_Task statement_
Which lines in the items below contain the word "Where", matching case exactly? Pick out each one and copy it.

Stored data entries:
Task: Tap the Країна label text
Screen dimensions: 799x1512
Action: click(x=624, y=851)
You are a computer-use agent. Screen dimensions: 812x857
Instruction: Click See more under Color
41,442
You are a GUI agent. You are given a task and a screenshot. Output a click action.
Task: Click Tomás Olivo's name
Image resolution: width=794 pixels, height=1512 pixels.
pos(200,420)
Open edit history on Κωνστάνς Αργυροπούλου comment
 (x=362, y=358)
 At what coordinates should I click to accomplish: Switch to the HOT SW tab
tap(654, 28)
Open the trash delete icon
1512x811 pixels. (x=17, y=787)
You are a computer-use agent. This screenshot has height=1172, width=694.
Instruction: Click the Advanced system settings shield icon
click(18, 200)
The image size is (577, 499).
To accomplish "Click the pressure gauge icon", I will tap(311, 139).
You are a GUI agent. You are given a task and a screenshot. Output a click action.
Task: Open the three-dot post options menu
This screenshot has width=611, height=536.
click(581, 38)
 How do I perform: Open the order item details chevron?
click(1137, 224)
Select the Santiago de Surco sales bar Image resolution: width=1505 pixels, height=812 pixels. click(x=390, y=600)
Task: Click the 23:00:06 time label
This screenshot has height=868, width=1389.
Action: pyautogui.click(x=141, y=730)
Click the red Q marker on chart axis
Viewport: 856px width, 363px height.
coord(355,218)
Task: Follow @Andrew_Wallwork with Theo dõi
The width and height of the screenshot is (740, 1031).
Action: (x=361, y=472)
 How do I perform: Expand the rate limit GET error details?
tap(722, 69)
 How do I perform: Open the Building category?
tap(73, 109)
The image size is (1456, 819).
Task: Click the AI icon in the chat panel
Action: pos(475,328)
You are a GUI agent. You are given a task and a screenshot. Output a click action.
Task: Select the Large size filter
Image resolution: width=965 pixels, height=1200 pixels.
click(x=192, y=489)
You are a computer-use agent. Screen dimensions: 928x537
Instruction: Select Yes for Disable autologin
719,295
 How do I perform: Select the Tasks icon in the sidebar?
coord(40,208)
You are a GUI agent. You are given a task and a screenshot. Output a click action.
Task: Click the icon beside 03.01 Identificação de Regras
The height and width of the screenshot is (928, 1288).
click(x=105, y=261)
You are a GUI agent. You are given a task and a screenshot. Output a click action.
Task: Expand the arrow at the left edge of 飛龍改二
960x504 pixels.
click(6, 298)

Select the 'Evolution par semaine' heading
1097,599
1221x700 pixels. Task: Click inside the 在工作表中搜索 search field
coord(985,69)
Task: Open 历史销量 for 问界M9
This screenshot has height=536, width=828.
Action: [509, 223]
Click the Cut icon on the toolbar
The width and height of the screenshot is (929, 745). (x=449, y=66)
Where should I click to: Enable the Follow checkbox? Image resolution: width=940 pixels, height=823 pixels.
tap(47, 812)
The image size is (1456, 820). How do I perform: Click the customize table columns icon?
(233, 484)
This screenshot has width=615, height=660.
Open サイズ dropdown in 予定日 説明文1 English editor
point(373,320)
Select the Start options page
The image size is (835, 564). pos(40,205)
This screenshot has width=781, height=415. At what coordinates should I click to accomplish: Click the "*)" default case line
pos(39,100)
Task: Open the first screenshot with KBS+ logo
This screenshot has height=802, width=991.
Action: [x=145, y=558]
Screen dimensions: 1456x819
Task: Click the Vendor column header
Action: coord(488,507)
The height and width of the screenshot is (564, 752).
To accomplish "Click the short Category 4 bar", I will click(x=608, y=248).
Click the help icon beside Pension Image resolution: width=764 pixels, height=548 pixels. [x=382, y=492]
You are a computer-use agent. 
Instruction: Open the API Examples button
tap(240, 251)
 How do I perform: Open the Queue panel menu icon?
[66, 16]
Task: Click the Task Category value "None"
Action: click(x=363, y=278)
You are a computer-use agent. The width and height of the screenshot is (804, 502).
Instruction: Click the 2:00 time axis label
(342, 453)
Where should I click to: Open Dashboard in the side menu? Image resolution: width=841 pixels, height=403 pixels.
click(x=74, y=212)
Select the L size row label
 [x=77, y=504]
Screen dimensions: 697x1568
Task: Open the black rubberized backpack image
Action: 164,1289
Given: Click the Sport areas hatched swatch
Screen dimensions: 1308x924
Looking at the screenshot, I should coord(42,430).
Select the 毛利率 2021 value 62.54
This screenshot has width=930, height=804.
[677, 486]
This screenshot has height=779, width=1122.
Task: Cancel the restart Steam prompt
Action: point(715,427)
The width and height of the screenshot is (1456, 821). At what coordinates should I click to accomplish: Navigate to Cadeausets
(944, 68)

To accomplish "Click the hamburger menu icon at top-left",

_Solution to the problem_
Where should I click to: Enable the Follow checkbox? Image resolution: width=940 pixels, height=823 pixels.
Where should I click to: Open Dashboard in the side menu? Image resolution: width=841 pixels, height=403 pixels.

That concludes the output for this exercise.